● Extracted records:
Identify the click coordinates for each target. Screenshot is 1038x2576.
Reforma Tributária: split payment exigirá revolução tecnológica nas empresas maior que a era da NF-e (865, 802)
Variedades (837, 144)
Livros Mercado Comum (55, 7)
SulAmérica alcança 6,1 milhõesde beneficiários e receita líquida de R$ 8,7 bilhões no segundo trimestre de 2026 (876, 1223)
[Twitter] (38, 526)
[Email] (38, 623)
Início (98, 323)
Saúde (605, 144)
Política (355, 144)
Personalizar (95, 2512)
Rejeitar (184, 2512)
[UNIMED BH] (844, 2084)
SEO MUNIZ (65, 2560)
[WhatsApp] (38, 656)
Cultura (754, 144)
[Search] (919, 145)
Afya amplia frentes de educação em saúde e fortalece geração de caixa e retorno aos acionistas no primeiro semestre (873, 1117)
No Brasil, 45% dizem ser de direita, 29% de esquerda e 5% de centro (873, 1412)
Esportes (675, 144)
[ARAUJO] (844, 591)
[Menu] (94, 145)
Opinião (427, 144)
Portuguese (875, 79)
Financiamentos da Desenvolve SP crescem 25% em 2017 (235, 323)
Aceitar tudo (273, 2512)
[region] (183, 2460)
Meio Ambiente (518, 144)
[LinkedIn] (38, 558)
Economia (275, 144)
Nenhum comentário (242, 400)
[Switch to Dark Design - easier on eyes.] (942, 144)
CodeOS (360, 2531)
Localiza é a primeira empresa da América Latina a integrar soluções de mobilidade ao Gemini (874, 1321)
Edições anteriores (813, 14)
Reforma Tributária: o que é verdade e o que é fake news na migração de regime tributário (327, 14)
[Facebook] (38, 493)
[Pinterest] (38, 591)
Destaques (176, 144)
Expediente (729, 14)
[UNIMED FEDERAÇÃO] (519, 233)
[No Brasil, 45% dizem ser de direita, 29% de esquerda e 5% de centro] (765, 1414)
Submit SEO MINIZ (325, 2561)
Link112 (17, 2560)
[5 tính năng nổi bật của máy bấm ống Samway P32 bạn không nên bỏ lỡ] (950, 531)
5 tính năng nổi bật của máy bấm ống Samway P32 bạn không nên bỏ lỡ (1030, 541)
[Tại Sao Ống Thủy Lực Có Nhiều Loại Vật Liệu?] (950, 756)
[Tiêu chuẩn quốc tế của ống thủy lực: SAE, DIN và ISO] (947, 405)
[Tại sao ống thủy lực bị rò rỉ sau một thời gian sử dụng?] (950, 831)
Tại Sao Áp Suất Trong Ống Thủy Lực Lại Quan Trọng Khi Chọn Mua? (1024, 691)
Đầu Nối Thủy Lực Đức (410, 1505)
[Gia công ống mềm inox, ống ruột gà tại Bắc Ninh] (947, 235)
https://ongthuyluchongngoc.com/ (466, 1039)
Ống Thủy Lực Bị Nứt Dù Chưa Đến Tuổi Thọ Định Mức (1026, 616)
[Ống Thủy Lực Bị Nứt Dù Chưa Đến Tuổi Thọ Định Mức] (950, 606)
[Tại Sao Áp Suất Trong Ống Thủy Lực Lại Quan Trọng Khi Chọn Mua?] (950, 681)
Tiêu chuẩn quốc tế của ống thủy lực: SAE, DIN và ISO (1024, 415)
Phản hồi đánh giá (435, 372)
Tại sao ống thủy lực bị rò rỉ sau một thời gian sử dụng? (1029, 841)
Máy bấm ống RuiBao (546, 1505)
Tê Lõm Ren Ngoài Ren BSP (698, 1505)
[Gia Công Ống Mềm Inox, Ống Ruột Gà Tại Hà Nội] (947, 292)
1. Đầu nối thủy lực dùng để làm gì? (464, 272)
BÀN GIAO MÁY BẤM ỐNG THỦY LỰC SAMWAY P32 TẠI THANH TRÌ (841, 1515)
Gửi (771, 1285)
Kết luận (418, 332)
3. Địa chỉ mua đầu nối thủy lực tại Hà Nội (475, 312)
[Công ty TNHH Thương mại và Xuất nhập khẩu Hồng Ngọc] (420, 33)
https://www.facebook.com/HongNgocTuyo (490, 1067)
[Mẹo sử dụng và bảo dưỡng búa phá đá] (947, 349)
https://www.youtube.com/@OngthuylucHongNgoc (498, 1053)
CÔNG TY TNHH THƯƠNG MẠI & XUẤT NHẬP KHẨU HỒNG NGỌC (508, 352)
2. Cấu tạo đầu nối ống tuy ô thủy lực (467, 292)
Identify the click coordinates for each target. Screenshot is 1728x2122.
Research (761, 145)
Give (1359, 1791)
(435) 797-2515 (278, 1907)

● Work item:
Nothing but an exact copy of the lines from the start of the entries through the line containing "[Tại sao ống thủy lực bị" belongs in the response.

● Answer to this problem:
Identify the click coordinates for each target. Screenshot is 1038x2576.
Reforma Tributária: split payment exigirá revolução tecnológica nas empresas maior que a era da NF-e (865, 802)
Variedades (837, 144)
Livros Mercado Comum (55, 7)
SulAmérica alcança 6,1 milhõesde beneficiários e receita líquida de R$ 8,7 bilhões no segundo trimestre de 2026 (876, 1223)
[Twitter] (38, 526)
[Email] (38, 623)
Início (98, 323)
Saúde (605, 144)
Política (355, 144)
Personalizar (95, 2512)
Rejeitar (184, 2512)
[UNIMED BH] (844, 2084)
SEO MUNIZ (65, 2560)
[WhatsApp] (38, 656)
Cultura (754, 144)
[Search] (919, 145)
Afya amplia frentes de educação em saúde e fortalece geração de caixa e retorno aos acionistas no primeiro semestre (873, 1117)
No Brasil, 45% dizem ser de direita, 29% de esquerda e 5% de centro (873, 1412)
Esportes (675, 144)
[ARAUJO] (844, 591)
[Menu] (94, 145)
Opinião (427, 144)
Portuguese (875, 79)
Financiamentos da Desenvolve SP crescem 25% em 2017 (235, 323)
Aceitar tudo (273, 2512)
[region] (183, 2460)
Meio Ambiente (518, 144)
[LinkedIn] (38, 558)
Economia (275, 144)
Nenhum comentário (242, 400)
[Switch to Dark Design - easier on eyes.] (942, 144)
CodeOS (360, 2531)
Localiza é a primeira empresa da América Latina a integrar soluções de mobilidade ao Gemini (874, 1321)
Edições anteriores (813, 14)
Reforma Tributária: o que é verdade e o que é fake news na migração de regime tributário (327, 14)
[Facebook] (38, 493)
[Pinterest] (38, 591)
Destaques (176, 144)
Expediente (729, 14)
[UNIMED FEDERAÇÃO] (519, 233)
[No Brasil, 45% dizem ser de direita, 29% de esquerda e 5% de centro] (765, 1414)
Submit SEO MINIZ (325, 2561)
Link112 (17, 2560)
[5 tính năng nổi bật của máy bấm ống Samway P32 bạn không nên bỏ lỡ] (950, 531)
5 tính năng nổi bật của máy bấm ống Samway P32 bạn không nên bỏ lỡ (1030, 541)
[Tại Sao Ống Thủy Lực Có Nhiều Loại Vật Liệu?] (950, 756)
[Tiêu chuẩn quốc tế của ống thủy lực: SAE, DIN và ISO] (947, 405)
[Tại sao ống thủy lực bị rò rỉ sau một thời gian sử dụng?] (950, 831)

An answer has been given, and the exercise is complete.